┌─ Material supplied

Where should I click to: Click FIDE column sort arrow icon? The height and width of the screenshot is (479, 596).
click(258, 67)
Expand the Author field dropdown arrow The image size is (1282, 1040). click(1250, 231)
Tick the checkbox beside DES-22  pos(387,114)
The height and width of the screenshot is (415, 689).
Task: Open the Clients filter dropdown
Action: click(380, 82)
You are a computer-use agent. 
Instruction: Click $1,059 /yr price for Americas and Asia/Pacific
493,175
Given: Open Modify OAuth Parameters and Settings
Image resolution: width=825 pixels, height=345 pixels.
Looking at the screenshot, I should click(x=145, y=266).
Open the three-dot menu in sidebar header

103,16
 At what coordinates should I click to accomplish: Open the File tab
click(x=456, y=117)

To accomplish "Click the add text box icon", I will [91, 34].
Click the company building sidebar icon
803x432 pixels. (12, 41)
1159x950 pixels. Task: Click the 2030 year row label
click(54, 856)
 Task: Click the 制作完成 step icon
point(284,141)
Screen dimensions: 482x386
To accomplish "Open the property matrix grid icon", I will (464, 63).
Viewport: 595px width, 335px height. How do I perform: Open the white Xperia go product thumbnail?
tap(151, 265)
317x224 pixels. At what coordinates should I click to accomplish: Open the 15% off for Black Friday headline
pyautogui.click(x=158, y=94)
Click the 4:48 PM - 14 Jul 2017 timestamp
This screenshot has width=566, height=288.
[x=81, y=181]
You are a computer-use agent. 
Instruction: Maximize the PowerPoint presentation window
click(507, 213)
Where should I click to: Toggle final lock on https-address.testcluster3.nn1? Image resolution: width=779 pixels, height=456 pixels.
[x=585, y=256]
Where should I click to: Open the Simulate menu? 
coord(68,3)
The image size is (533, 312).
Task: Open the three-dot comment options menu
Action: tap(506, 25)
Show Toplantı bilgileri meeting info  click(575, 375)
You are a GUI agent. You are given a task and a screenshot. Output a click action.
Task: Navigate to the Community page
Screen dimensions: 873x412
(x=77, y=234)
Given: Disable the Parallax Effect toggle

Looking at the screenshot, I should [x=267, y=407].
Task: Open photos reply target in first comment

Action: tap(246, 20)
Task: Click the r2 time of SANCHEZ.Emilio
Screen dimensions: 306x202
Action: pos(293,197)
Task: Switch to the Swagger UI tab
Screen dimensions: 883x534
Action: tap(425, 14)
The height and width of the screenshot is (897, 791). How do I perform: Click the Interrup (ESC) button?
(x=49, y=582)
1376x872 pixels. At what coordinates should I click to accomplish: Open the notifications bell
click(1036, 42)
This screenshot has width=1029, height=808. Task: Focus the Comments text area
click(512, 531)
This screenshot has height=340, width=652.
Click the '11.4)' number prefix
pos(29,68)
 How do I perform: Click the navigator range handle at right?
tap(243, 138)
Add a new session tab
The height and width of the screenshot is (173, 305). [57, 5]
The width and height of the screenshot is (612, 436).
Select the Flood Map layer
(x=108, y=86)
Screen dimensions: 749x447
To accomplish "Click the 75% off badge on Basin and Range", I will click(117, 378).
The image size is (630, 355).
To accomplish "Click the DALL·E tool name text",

└─

▶ What is being asked:
Note how many lines in the data above contain "will", then state that number alone.

▶ Answer below:
3